„Produktivität um 50 Prozent steigern“
VW-Betriebsrat legt Messlatte hoch

Ungeachtet der laufenden Restrukturierung des Autokonzerns VW sieht Betriebsratschef Bernd Osterloh noch erhebliche Reserven, um den Ausstoß in der Fertigung zu erhöhen.

hz/HB FRANKFURT. „Ich sehe durchaus die Möglichkeit, die Produktivität bei den nächsten Fahrzeuggenerationen um bis zu 50 Prozent zu steigern“, sagte Osterloh. Damit dies erreicht werden könne, seien aber Vorgaben des Vorstandes nötig, Autos so zu entwickeln und zu konstruieren, dass sie bei „höchster Qualität leicht und schnell“ gebaut werden könnten. Bislang gilt vor allem der aktuelle Golf als zu kompliziert konstruiert. Den Wolfsburgern war in der Branche wiederholt Technikverliebtheit vorgeworfen worden.

Bereits von 2004 bis 2006 hat die Produktivität des größten europäischen Automobilherstellers laut Osterloh um 23 Prozent zugelegt. Diese Jahr sind weitere zweistellige Fortschritte angepeilt. Ein Teil der höheren Effizienz ist allerdings auch dem letztjährigen Tarifabschluss geschuldet, der die Lohnkosten deutlich reduziert hat. Trotz der deutlichen Verbesserungen in der jüngeren Vergangenheit hat sich laut Osterloh die Lage „noch nicht völlig entschärft“. Dazu bedürfe es „der gemeinsamen Anstrengung von Management und Belegschaft“.

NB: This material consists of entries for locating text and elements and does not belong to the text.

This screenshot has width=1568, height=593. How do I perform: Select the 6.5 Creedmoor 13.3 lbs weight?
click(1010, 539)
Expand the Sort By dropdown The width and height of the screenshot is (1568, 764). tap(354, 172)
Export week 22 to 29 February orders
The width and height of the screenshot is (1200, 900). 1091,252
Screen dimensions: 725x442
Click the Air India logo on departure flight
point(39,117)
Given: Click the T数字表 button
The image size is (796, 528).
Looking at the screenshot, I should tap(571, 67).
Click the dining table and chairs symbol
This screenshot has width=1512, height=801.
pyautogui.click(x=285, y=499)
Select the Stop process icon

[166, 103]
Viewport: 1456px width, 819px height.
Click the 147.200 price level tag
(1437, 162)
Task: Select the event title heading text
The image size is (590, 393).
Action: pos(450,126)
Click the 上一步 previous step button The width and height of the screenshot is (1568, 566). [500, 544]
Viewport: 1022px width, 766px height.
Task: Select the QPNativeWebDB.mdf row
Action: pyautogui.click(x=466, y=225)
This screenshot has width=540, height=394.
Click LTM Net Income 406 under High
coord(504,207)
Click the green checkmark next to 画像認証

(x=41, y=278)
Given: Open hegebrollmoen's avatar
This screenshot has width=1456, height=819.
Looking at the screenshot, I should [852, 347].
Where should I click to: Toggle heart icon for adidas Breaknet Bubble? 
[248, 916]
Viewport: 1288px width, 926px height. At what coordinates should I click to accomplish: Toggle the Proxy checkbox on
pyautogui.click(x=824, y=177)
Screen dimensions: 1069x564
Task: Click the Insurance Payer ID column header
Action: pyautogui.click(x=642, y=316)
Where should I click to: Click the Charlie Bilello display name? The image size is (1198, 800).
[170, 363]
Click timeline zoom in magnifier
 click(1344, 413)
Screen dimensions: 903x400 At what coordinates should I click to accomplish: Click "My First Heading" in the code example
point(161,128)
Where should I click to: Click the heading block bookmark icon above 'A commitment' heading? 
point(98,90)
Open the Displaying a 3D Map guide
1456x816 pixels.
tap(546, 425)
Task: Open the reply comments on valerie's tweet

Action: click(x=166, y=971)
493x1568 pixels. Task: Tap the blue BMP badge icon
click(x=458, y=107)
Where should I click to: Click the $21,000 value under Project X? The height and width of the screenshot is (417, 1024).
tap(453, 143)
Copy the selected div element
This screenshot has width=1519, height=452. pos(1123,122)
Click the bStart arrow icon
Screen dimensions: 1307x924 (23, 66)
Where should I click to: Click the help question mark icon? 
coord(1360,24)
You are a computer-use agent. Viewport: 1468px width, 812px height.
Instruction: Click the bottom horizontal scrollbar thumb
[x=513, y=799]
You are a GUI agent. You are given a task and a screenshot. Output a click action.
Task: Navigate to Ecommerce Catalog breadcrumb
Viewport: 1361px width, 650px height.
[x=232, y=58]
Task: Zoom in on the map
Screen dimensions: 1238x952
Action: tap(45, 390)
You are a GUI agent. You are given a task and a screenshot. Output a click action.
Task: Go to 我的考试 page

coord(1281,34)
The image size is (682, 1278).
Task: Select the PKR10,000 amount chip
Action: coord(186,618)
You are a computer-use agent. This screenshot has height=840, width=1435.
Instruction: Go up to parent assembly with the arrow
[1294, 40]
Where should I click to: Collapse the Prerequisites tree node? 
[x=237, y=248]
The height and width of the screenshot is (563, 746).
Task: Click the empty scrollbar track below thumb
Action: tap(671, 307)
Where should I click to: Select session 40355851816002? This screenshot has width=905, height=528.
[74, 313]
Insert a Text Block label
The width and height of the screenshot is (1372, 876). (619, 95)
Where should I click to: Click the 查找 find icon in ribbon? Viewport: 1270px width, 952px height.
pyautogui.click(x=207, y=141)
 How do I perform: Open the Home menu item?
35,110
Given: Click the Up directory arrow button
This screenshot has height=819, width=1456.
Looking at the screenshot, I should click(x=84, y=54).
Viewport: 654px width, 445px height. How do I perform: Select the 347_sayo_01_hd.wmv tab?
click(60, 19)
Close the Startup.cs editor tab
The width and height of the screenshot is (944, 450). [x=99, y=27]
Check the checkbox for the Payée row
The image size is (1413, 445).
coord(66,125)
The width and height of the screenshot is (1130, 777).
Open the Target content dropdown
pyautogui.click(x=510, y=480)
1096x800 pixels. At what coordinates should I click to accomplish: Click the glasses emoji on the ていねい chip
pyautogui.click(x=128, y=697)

Die neue Vorstandschef von Volkswagen Martin Winterkorn setzt stärker als sein Vorgänger Bernd Pischetsrieder auf eine Volumenstrategie für den Autobauer. So sollen die Kapazitäten besser auszulasten werden. Volkswagen müsse mittelfristig jährlich 6,5 Millionen Autos verkaufen, sagte der Betriebsratschef jetzt. Im vergangenen Jahr waren es noch 5,7 Millionen – ein PKW-Weltmarktanteil von 9,7 Prozent. Winterkorn will künftig dem japanischen Autobauer Toyota, der Nummer eins in der Branche, Paroli bieten und plant eine Ausweitung der vorgesehenen Modelloffensive.

Über ein geplantes drittes Modell für den Standort Wolfsburg will der Konzern bis November entscheiden, kündigte Osterloh an. Im November trifft sich traditionell der Aufsichtsrat, um über die langfristige Investitionsplanung zu beraten. Der neue Wagen soll ebenfalls auf der Golf-Plattform entstehen. Bislang werden in Wolfsburg der Golf sowie die Variante Golf Plus gefertigt. Für das neue Modell rechnet Volkswagen mit einem Volumen von 40 000 bis 45 000 Fahrzeugen pro Jahr.